#### Work item:
Present the lines below again, exactly as they stand.

(Exercise inputs Opens)

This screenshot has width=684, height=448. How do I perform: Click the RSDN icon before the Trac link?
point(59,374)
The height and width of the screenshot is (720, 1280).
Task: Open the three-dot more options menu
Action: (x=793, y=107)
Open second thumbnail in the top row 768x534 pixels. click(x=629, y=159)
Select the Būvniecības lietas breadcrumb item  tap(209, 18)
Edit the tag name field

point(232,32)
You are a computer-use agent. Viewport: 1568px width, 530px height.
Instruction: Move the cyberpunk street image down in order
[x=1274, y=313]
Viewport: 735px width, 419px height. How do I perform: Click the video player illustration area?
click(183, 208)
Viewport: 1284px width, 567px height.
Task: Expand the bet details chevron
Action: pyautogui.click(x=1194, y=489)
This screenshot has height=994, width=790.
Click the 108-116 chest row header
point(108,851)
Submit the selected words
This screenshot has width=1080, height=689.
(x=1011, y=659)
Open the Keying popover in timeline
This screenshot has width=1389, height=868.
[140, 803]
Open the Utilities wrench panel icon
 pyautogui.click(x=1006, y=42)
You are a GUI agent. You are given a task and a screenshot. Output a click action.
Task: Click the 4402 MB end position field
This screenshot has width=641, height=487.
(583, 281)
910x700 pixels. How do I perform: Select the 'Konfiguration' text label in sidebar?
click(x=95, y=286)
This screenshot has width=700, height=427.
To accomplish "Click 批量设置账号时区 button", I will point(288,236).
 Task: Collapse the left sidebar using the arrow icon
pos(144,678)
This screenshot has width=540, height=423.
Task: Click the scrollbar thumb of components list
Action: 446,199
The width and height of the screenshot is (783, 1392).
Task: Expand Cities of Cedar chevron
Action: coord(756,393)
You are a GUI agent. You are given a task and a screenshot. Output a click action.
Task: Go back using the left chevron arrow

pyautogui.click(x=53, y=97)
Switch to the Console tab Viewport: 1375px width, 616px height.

(Exercise inputs Closes)

#### Exercise solution:
This screenshot has width=684, height=448. How do I perform: Click the RSDN icon before the Trac link?
point(59,374)
The height and width of the screenshot is (720, 1280).
Task: Open the three-dot more options menu
Action: (x=793, y=107)
Open second thumbnail in the top row 768x534 pixels. click(x=629, y=159)
Select the Būvniecības lietas breadcrumb item  tap(209, 18)
Edit the tag name field

point(232,32)
You are a computer-use agent. Viewport: 1568px width, 530px height.
Instruction: Move the cyberpunk street image down in order
[x=1274, y=313]
Viewport: 735px width, 419px height. How do I perform: Click the video player illustration area?
click(183, 208)
Viewport: 1284px width, 567px height.
Task: Expand the bet details chevron
Action: pyautogui.click(x=1194, y=489)
This screenshot has height=994, width=790.
Click the 108-116 chest row header
point(108,851)
Submit the selected words
This screenshot has width=1080, height=689.
(x=1011, y=659)
Open the Keying popover in timeline
This screenshot has width=1389, height=868.
[140, 803]
Open the Utilities wrench panel icon
 pyautogui.click(x=1006, y=42)
You are a GUI agent. You are given a task and a screenshot. Output a click action.
Task: Click the 4402 MB end position field
This screenshot has width=641, height=487.
(583, 281)
910x700 pixels. How do I perform: Select the 'Konfiguration' text label in sidebar?
click(x=95, y=286)
This screenshot has width=700, height=427.
To accomplish "Click 批量设置账号时区 button", I will point(288,236).
 Task: Collapse the left sidebar using the arrow icon
pos(144,678)
This screenshot has width=540, height=423.
Task: Click the scrollbar thumb of components list
Action: 446,199
The width and height of the screenshot is (783, 1392).
Task: Expand Cities of Cedar chevron
Action: coord(756,393)
You are a GUI agent. You are given a task and a screenshot. Output a click action.
Task: Go back using the left chevron arrow

pyautogui.click(x=53, y=97)
Switch to the Console tab Viewport: 1375px width, 616px height.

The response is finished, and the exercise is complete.